2008年中国农民人均纯收入达到了4761元,按新农合补偿封顶线约为2.5万元,而现行封顶线全国平均水平约为1.5万元。
目前,新农合在各地的实践中,有两种基本模式,即大病住院统筹加门诊家庭账户(门诊家庭账户指个人账户的资金可以用于支付家庭成员门诊费用);大病住院统筹加门诊统筹(门诊统筹指个人账户中的钱也纳入统筹共济,支付门诊医疗费用)。
上述两种模式在实际运行中暴露了各自的不足,如家庭账户资金沉淀、住院报销比例低等。
对此,《意见》提出相应的改革举措。即在开展大病统筹加门诊家庭账户的地区,要提高家庭账户基金的使用率,有条件的地区要逐步转为住院统筹加门诊统筹模式。
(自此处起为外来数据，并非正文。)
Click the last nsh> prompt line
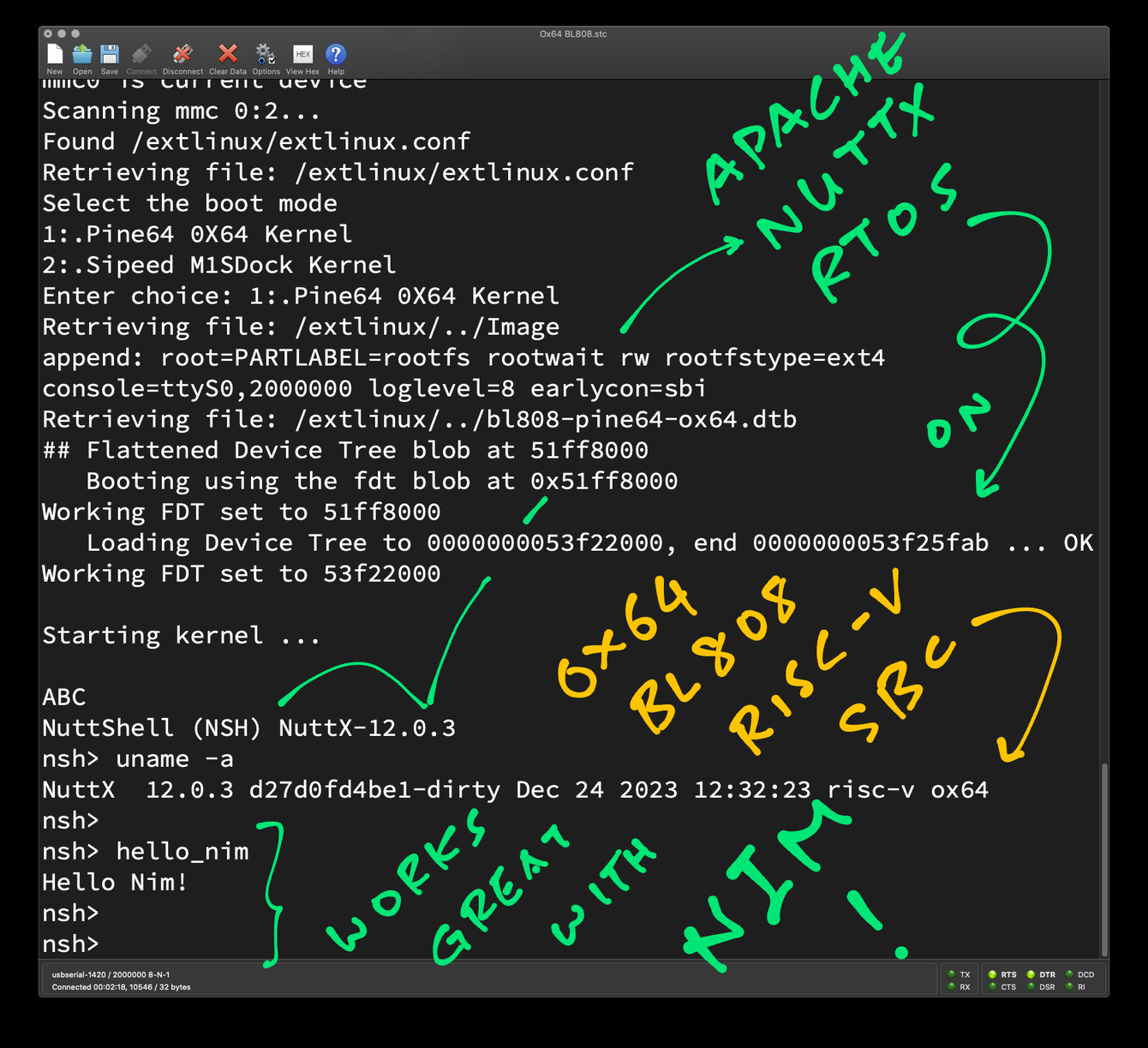(71, 944)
同时,要扩大对慢性病等特殊病种大额门诊医药费用纳入统筹基金,即六类慢性病在门诊的医疗费用可以获得报销。
7月13日,在第七届世界卫生经济大会上,卫生部卫生经济研究所研究员毛正中称,该研究机构对500个县新农合情况调查中发现,2008年住院实际补偿比总体上是36%。“住院补偿率不高。”
对此,聂春雷表示,今后50%地区的新农合住院补偿要提高5个百分点,即加大住院医疗费用的报销力度。
相比上述措施,限制新农合基金结余率,是提高参保者待遇的直接动力。
当日,聂春雷表示,新农合当年基金使用率必须达到85%,结余不能超过15%,累计结余不能超过当年的25%。如果结余太多,就要用出去,比如可以进行“二次补偿”。
调控医疗费用规模
相比上述政策调整,和其他医保制度一样,新农合也面临着一个最为难解的命题——如何控制医疗费用规模?
“相比之前(没有参保),农民去医院看病,反而觉得医疗费用增加了。”7月13日,在第七届世界卫生经济大会“中国农村医疗保障制度”专题论坛上,一位来自东部地区的专家,对台上主讲者提出了这样的疑问。
“参合后,农民去看病费用增加有多重原因。”对此,毛正中回答,如有些地方大病住院报销高,门诊费用不报销,使很多参合者选择住院治疗,导致最后总体费用增加。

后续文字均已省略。